Very good news on glass

By TIM FAULKNER, ecoRI.org News staff

JOHNSTON — Glass could be on its way to getting recycled in Rhode Island. In recent weeks, the Rhode Island Resource Recovery Corporation (RIRRC) began shipping a limited quantity of glass to a recycler in Massachusetts.

The state Department of Environmental Management (DEM) mandates the collection of glass for recycling. But the high cost of shipping to a recycler has prevented glass collected at the curb from getting remade into new bottles. 

For several years, glass brought to the state recycling facility had been crushed and used as daily cover for the landfill.

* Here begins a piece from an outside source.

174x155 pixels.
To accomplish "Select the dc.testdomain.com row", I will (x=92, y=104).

In 2012, the General Assembly passed a bill that prohibited the use of glass in daily cover in order to address odor problems at the Central Landfill. Since July, all glass has been buried with other trash.

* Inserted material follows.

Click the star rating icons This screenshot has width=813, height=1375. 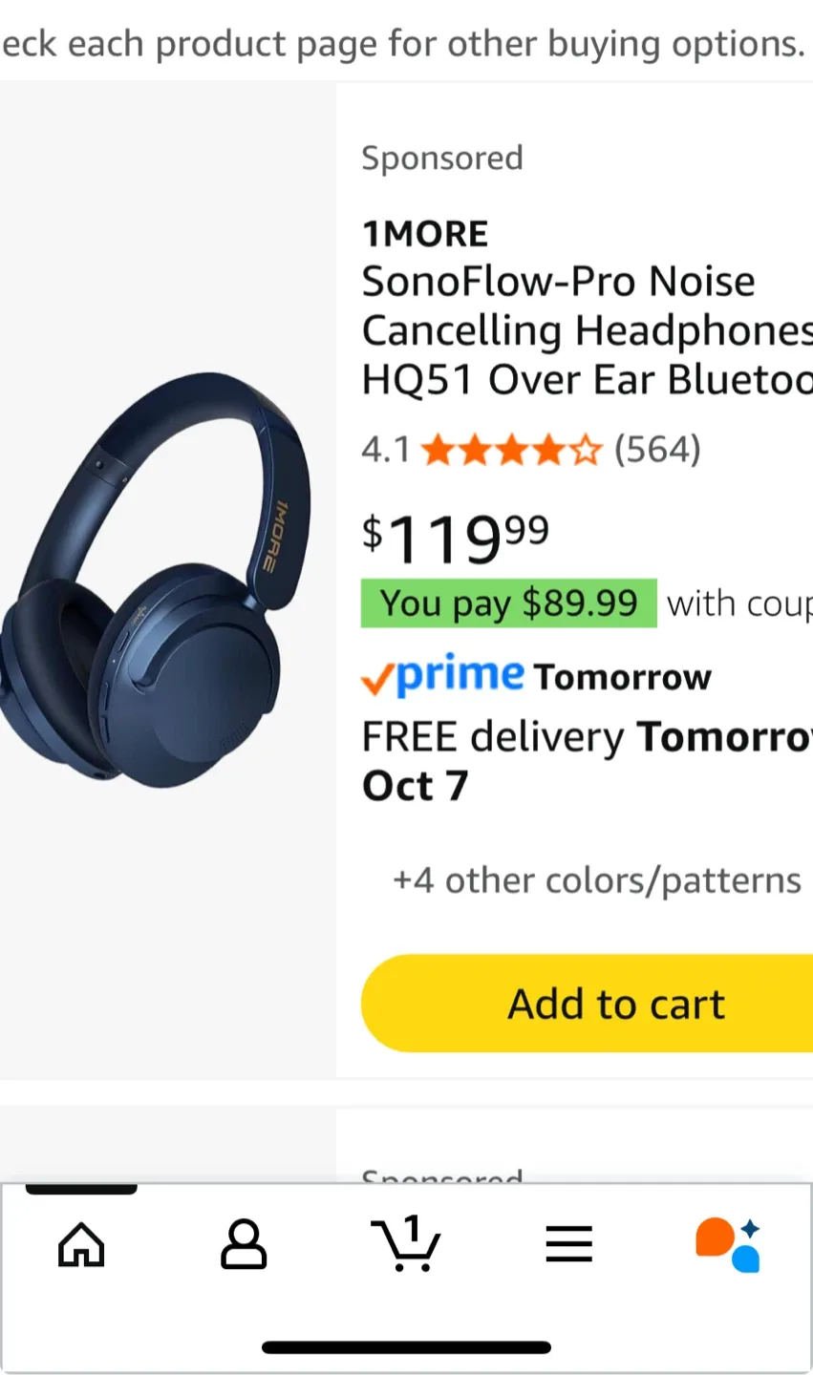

Recycling glass in Rhode Island is cost prohibitive due to low demand and the distance to ship it. Sand, the raw material for glass, is inexpensive and plentiful. Shipping used glass to a bottle maker exceeds the cost of making new bottles.

In fact, demand for glass bottles from beverage makers has dropped dramatically in recent years as plastic-bottle use has proliferated. Beer companies are now the most consistent user of glass bottles, but aluminum cans are quickly becoming the more preferable container.

As part of a pilot program, RIRRC has shipped 18 loads of mixed glass to Strategic Materials Inc. (SMI) in Franklin, Mass. Since the end of January, 435 tons have been shipped at a cost of $3,600. Used paper and plastic by contrast is shipped to recyclers for a profit. The expense to ship glass, according RIRRC officials, will eat into the profits that are ultimately shared with Rhode Island's 39 cities and towns.

SMI has so far accepted the glass without charging a tipping fee. A fee is a possibility, unless more paper can be removed from the glass. Shredded and small bits of paper fall through the sorting system at the landfill's Material Recycling Facility and end up sticking to glass.

RIRRC is encouraging the public to place shredded paper in plastic bags, bring paper to free shredding events or to compost the paper.

“We ask for everyone's help in reinforcing the correct way to shred paper, to give glass recycling a fighting chance,” Krystal Noiseux, recycling program manager at RIRRC, wrote in a recent report.

The best solution to paying for glass recycling at all is to keep it local, she said. “The long-term fix for Rhode Island's glass remains having a glass manufacturer open right here.”